What needs to be done:
Add 125 to each x and y coordinate in the answers and write out again every line from the start of the records through the line containing "pyautogui.click(x=455, y=272)", that line included. Keep the instructions in place and leave the pictures out.

[Page and screen pointing data]

# # # #

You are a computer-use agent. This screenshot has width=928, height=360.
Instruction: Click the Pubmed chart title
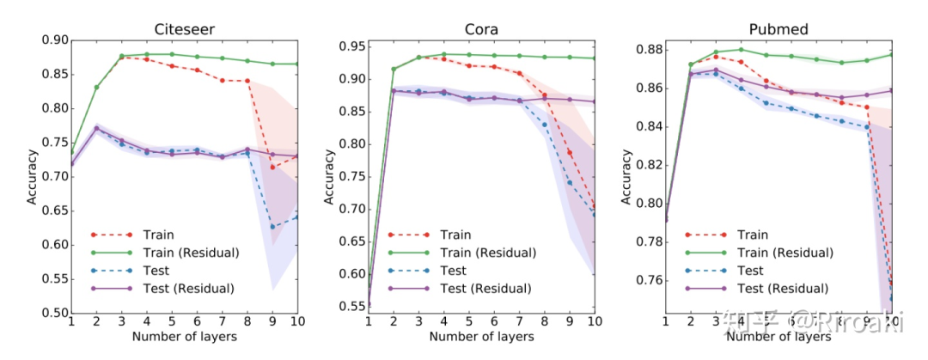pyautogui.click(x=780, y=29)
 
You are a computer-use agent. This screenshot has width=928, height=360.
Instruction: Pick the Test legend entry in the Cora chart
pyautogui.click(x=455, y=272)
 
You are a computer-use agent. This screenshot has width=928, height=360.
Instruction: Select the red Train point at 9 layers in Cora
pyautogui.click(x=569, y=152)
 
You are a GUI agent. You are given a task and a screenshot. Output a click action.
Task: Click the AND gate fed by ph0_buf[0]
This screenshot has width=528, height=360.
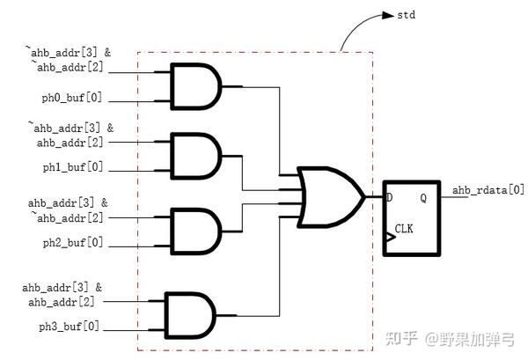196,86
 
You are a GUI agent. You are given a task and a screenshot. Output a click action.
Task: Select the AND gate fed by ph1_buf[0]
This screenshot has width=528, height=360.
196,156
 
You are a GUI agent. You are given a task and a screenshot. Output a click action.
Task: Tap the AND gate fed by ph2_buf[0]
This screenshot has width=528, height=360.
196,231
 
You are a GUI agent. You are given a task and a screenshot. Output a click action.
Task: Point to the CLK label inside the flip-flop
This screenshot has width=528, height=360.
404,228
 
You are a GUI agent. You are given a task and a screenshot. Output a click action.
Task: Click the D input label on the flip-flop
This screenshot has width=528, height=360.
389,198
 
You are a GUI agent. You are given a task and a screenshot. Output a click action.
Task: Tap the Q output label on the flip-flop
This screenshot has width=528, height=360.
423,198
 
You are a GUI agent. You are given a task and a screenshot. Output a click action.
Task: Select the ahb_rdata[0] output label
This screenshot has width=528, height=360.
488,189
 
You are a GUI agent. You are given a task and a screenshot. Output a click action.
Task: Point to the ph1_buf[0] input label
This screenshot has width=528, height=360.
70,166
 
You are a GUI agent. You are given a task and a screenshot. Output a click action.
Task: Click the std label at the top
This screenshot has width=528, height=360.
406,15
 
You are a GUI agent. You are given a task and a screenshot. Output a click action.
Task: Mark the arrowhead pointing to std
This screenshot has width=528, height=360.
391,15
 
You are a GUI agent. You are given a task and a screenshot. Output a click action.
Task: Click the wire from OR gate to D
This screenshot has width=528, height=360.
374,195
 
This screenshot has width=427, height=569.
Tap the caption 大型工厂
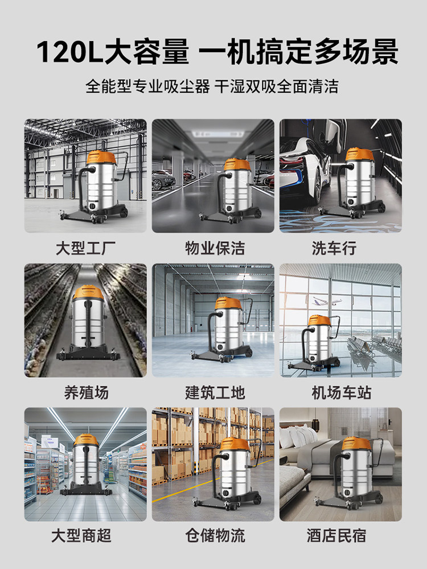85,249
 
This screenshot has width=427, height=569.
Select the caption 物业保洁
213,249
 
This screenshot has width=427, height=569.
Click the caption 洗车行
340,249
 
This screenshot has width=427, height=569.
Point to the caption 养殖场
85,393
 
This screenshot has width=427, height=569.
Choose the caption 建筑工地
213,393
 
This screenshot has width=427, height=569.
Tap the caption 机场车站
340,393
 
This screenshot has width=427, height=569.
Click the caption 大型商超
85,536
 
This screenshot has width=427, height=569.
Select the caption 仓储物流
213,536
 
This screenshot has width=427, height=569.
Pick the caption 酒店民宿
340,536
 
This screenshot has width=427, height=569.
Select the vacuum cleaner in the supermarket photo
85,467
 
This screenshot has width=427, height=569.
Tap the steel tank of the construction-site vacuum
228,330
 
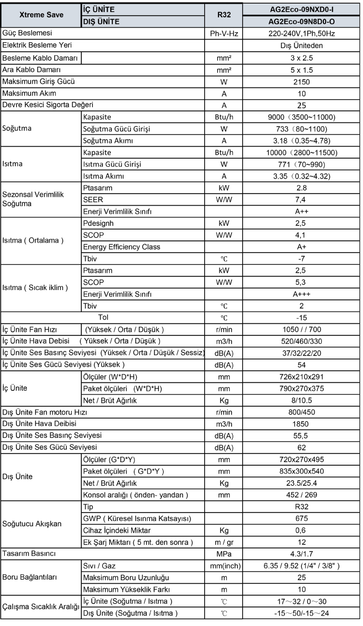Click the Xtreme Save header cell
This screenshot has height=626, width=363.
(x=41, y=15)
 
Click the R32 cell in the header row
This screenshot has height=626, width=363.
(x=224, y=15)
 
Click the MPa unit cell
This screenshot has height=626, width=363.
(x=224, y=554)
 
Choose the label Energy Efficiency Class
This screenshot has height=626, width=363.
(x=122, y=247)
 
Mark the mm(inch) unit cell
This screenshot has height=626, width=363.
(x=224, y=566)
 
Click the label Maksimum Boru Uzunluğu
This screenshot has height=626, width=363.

# # # #

Output of the exercise:
You are a computer-use agent. This screenshot has width=928, height=360.
Instruction: Click the Pubmed chart title
pyautogui.click(x=905, y=154)
 
You are a computer-use agent. This screenshot has width=928, height=360.
Instruction: Pick the Test legend entry in the Cora chart
pyautogui.click(x=580, y=397)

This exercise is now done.